As a student of fashion design at Tel Aviv’s Shenkar College of Engineering, Yosef realized that if she wanted to contribute something innovative to the artistic conversation in Israel, “I have to go back to my roots. I have to go back to where I came from and do the research there.”

This wasn’t always intuitive for the artist. “In the beginning I didn’t do anything with being Ethiopian and coming from a very rich culture. I totally ignored that. I’d introduce myself as Ruthie.”

Eventually, a teacher of hers at Shenkar inspired her to use her birth name, Hirut. She describes the process of returning to her original name as the spark which led her to travel back to Ethiopia, her birthplace.

Yet, the first time she visited, she wanted nothing to do with the country, didn’t want to eat the food, she laughs. “My brother and my sister were like, Hirut, this is where you were born. These were the conditions you were born to. Why are you acting like a princess?” After her first trip, she fell in love with the place, and when she graduated from university and moved to Turkey, she started traveling to Ethiopia every year.

“That’s where my inspiration comes from — back home. So it’s combining two worlds, and introducing one world to another and building a bridge to find the place where I can actually express myself and share the story of my home, and the story of my mother and grandmother, because they cannot tell it.”

Yosef does this visually, through interlaying black and while photographs of her family members with drawings of textile. “Through immigration and absorption, my mother and grandmother continued the traditional crafts of fine embroidery and basket weaving using colorful threads.

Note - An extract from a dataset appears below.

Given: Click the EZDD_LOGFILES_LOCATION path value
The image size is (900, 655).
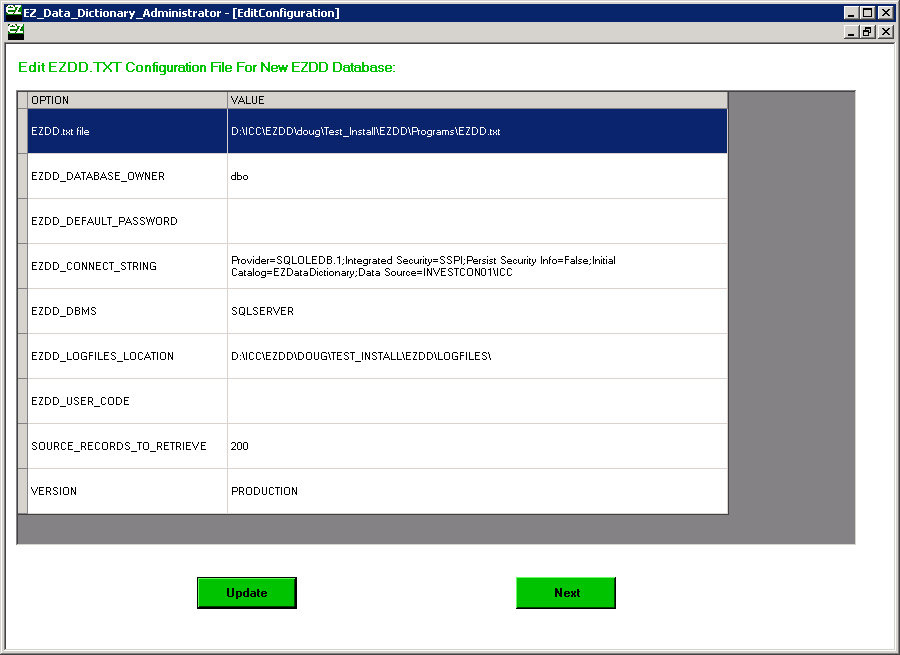Looking at the screenshot, I should coord(477,356).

Those simple geometric patterns have become a strong graphic motif in my paintings,” Yosef wrote.

“Four Women,” one of the largest pieces of this exhibition, represents her two of her older sisters, her mother, and grandmother. These women are abstract, their dress elaborate, vibrant pinks, oranges, and blues.

One woman lightly puts her finger on a second woman’s cheek, while a third woman’s arm wraps around the second woman’s shoulder. Through representing them in painting, the women become archetypes — superwomen.

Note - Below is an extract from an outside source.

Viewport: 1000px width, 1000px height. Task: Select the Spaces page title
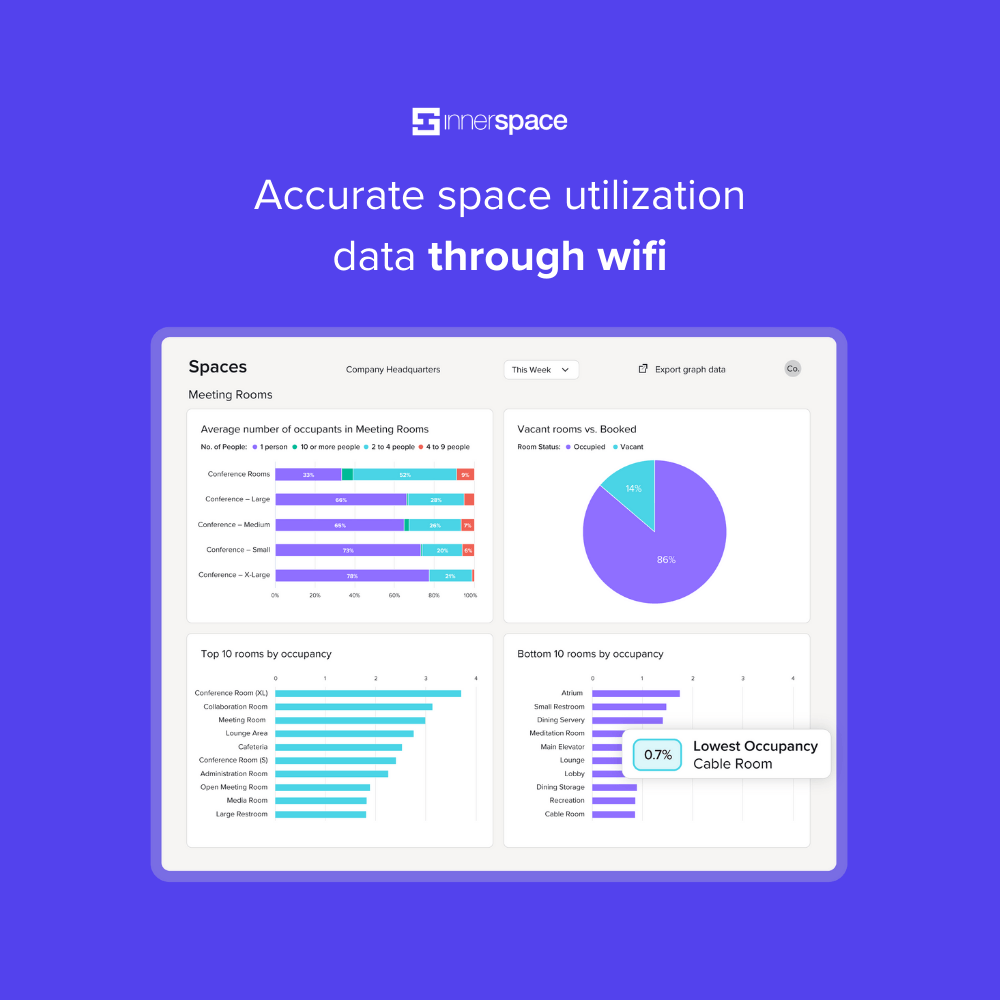217,366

“Mulu” is a female name in Amharic which means “whole” and “perfection.” Yosef describes the term as her alter ego who, “represents the special women in my life and empowers them.” These four women fill the canvas, creating a monumental world unto themselves.

“The visual part came when I traveled with my brother in Ethiopia. We were driving for hours, and there was no one around, and then I saw these four women coming from nowhere. They just appeared, and they were so beautiful, smiling to us,” Yosef said.

It turned out they were bridesmaids on their way to a wedding, and Yosef and her brother stopped to speak with them. “When I came back home to Istanbul, I quickly sketched the outline of these women.”

One of the youngest of a family of 12, Yosef was the first Ethiopian to graduate from Shenkar. Her family now lives in the U.S., Israel, Ethiopia, and Canada.

At its core, “Mulu and the Beta Clan” is both a celebration and appreciation of origins, the physical place and her lineage of women. By combining her past with her contemporary influences, Yosef creates “a language of my own, redefining a place where the vast influences of my life can coexist.”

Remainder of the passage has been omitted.